- [Task]: Please copy every line of the data in which the string "computer" appears.

- [Data extract]:
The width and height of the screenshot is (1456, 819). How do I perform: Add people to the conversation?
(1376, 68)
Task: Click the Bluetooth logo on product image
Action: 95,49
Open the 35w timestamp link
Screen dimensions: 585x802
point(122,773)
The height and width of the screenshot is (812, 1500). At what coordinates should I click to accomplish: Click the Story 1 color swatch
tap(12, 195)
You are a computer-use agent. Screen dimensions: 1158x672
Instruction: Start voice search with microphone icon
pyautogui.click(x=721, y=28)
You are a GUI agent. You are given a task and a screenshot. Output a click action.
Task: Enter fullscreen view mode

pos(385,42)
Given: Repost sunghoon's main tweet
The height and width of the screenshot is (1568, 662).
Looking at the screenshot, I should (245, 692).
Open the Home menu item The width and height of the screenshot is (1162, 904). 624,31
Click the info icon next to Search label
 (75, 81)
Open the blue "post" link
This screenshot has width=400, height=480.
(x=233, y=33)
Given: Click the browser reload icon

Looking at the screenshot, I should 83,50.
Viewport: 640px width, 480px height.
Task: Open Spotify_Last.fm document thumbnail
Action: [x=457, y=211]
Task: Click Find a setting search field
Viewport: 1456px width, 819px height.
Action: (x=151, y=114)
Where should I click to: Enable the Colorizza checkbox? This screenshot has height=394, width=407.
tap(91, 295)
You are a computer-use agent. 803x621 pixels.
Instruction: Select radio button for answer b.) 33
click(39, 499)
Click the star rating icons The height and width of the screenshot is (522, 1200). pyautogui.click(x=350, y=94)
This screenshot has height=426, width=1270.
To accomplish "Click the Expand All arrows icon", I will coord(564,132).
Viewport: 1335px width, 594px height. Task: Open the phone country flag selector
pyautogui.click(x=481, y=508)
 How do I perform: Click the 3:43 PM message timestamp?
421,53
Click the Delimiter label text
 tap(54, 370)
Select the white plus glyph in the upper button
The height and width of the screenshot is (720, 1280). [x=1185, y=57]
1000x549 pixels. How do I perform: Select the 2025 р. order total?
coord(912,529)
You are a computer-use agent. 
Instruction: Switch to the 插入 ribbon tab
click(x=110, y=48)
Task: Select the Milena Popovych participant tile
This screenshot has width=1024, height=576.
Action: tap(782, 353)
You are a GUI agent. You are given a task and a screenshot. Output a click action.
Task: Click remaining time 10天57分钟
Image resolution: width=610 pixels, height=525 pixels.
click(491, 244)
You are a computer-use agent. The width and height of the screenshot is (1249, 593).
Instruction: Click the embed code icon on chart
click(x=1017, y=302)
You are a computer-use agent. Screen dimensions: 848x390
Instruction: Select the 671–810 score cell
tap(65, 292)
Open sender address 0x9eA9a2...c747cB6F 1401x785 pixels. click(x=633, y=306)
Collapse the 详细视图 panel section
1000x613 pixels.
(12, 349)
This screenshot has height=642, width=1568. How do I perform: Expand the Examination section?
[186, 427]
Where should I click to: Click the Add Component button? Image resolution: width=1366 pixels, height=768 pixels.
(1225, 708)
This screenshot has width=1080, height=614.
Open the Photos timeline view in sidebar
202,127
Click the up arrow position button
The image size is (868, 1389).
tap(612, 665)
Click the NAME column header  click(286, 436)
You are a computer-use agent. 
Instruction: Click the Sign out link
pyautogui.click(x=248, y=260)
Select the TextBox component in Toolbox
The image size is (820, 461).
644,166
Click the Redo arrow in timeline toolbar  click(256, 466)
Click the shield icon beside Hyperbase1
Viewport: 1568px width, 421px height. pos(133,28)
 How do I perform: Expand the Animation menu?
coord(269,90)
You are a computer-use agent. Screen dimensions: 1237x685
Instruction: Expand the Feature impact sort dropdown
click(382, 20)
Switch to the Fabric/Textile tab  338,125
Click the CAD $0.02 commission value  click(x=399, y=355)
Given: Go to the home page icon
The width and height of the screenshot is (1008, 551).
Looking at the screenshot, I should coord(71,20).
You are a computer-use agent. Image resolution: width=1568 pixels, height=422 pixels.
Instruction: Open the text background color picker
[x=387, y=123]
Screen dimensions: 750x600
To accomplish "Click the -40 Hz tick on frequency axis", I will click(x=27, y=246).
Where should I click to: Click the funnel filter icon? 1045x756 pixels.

- [Result]:
You are a computer-use agent. Screen dimensions: 1158x672
You are a computer-use agent. 803x621 pixels.
You are a computer-use agent. 
You are a computer-use agent. The width and height of the screenshot is (1249, 593).
You are a computer-use agent. Screen dimensions: 848x390
You are a computer-use agent. 
You are a computer-use agent. Screen dimensions: 1237x685
You are a computer-use agent. Image resolution: width=1568 pixels, height=422 pixels.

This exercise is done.